Process Development & Industrial Optimization
Industrial biotechnology is an industry that consumes a huge amount of resources, including raw materials, water resources, energy, chemicals, and discharge a large amount of waste; Therefore, how to optimize existing industrial facilities and design new process is an eternal subject in this industry.
Process Development
SmarSEP provides two types of process development experiments.
1. Provide laboratory-scale and pilot facilities: Based on experience from experts, directly conduct “trial and error” type process experiments on product. This type of experiment is good enough for quickly determining the basic feasibility of the process, which was applied by the vast majority of companies in the industry. However, this methodology is difficult to ensure that the obtained operation parameters are optimal.
2. Provide experiments to determine parameters of thermodynamics, dynamics, and fluid dynamics: This type of experiment starts from a more fundamental understanding of separation mechanism and provides the basic parameters required for mathematical simulation of the process, in order to establish a mathematical model for a specific process. Once the model is established and calibarated, it can be easily used to predict and optimize the process.
Resin evaluation & Screening
As the most critical separation medium in the field of industrial biotechnology, resin's structure and performance directly affect whether the industrial process is efficient and competitive. However, it is difficult for us to objectively evaluate the differences between resins from different manufacturers, because different resins have specific structural and their thermodynamic and kinetic properties are different. Therefore, the optimal separation parameters that need to be used during the separation process will be different; and It is obviously unreasonable to use the same set of parameters to measure different resin performances.
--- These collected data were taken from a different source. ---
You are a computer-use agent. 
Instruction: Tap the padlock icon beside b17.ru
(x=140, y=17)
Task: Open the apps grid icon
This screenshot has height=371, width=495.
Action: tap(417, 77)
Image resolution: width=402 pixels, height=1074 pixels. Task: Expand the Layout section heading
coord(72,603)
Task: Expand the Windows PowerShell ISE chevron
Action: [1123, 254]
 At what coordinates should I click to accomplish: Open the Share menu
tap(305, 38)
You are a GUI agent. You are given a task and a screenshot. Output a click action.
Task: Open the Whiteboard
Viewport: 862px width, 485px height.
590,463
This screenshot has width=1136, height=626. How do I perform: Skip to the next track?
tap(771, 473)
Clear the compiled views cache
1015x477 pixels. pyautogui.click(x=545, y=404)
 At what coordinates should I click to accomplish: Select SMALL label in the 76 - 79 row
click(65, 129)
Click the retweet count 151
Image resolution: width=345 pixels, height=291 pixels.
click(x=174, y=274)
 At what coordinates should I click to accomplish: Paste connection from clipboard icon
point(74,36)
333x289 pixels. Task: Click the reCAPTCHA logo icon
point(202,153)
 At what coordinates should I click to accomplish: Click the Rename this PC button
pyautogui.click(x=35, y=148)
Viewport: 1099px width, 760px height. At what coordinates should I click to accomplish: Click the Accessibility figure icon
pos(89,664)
Based on specific separation purpose, we can measure the thermodynamics, kinetics and hydraulic parameters of different resins, by establishing mathematical models based on these parameters, and subsequently verify the separation performance through process experiments, we can truly have comprehensive and accurate evaluation of the resin. thus identify the best adaptable resin for a specific separation purpose!
Industrial Optimization
In the industrial biotechnology market, a large number of physical and chemical processes are applied, including enzyme reactions, ion exchange, industrial chromatography, crystallization, etc. Based on traditional “trial and error” methodology, we have almost reached the limit if purely by personal experiences;
We are willing to cooperate with the world's top science and technology companies, based on the first principles of the process, to essentially rethink each of the processes, and combined with modern mathematical tools and computing power, it is possible to predict and optimize hundreds of process conditions in very short time, in order to make every industrial unit operate in optimum conditions; at the end, we can improve the purity and yield, as well as reduce chemical and energy consumption for existing industrial systems.
Digital Twin
Digital twin technology has penetrated into various fields. The application of this technology has not only played a positive role in production efficiency, but also made tremendous contributions in safety, innovation, environmental protection, and sustainability.
The application of digital twin technology enables production enterprises to monitor and optimize the production process in real time. Through digital twin models, parameters on the production line can be adjusted in real time to achieve optimal production efficiency, which helps to reduce production costs and improve product quality.
Digital twin technology makes remote operation and maintenance possible, which means engineers and operators can monitor and manage production processes from remote locations, reducing the risk of exposure to hazardous environments. Meanwhile, expert teams can more quickly reacte and solve problems.
With the help of the numerical simulation software developed by YPSO FACTO, we could perform digital twin on some key equipment in the field of industrial biotechnology, such as enzyme reactions, chromatography systems, ion exchange systems, etc., thereby creating the necessary conditions for the digital twin of the entire factory!